CEDARScript Integration: Aider enables Aider to use CEDARScript as an edit format.

Table of Contents

What is CEDARScript?

CEDARScript (Concise Examination, Development, And Refactoring Script) is a domain-specific language designed to improve how AI coding assistants interact with codebases and communicate their code modification intentions. It provides a standardized way to express complex code modification and analysis operations, making it easier for AI-assisted development tools to understand and execute these tasks.

How to use it

  1. Install Aider, if you haven't.
  2. Now, simply use the --edit-format switch and select cedarscript:
aider --model gemini/gemini-1.5-flash-latest --edit-format cedarscript

Why use CEDARScript?

TL;DR: You can get higher success rates when compared to other edit formats.

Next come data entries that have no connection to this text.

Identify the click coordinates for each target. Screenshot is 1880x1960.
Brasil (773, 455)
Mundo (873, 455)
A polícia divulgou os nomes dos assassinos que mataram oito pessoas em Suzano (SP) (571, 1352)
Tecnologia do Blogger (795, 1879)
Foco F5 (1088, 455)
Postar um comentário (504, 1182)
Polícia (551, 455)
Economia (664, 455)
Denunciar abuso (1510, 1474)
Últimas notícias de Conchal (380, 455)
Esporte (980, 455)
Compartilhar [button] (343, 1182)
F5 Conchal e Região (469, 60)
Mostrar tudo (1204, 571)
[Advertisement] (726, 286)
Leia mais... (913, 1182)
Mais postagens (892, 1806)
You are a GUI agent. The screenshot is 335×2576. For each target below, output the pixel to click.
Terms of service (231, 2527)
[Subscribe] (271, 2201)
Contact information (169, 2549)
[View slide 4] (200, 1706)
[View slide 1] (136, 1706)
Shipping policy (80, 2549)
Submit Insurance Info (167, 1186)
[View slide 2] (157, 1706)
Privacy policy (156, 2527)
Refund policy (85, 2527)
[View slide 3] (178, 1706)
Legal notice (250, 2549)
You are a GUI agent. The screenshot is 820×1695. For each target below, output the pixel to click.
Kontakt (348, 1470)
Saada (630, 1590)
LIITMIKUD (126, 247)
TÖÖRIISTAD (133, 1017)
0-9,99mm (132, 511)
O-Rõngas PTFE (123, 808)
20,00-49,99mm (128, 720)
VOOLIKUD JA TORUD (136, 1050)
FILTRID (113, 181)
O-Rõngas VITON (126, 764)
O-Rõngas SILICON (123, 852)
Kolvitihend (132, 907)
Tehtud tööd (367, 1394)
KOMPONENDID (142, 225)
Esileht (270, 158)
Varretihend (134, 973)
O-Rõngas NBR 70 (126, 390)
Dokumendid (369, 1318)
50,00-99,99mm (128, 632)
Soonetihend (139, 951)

  1. Higher Success Rates: Significantly improves the performance of AI models in code refactoring tasks.
  2. Cost-Effective Performance: Enables more affordable models to compete with top-tier options.
  3. Standardized Communication: Provides a consistent format for AI-code interaction in coding tasks.
  4. Enhanced Accuracy: Reduces errors and improves the quality of AI-generated code modifications.

Performance Comparison

CEDARScript has shown remarkable improvements in AI model performance for code refactoring:

Model Format Pass Rate Well-Formed Cases Syntax Errors Indentation Errors Cost Avg. Time per case
Gemini 1.5 PRO CEDARScript 77.5% 86.5% 4 3 26.2 29
Gemini 1.5 Flash CEDARScript 76.4% 94.4% 3 5 0.68 14.7
Claude 3.5 Sonnet diff 64.0% 76.4% n/a n/a n/a n/a
Gemini 1.5 PRO diff-fenced 49.4% 7.9% 21 93 28.3 110.1

Notable Achievements:

  • Gemini 1.5 PRO with CEDARScript outperformed both its diff-fenced format and Claude 3.5 Sonnet.
  • Most remarkably, the more cost-effective Gemini 1.5 Flash model, using CEDARScript, outperformed Claude 3.5 Sonnet.
    • It goes to show that even a more affordable model can surpass top-tier competitors when equipped with the right tools.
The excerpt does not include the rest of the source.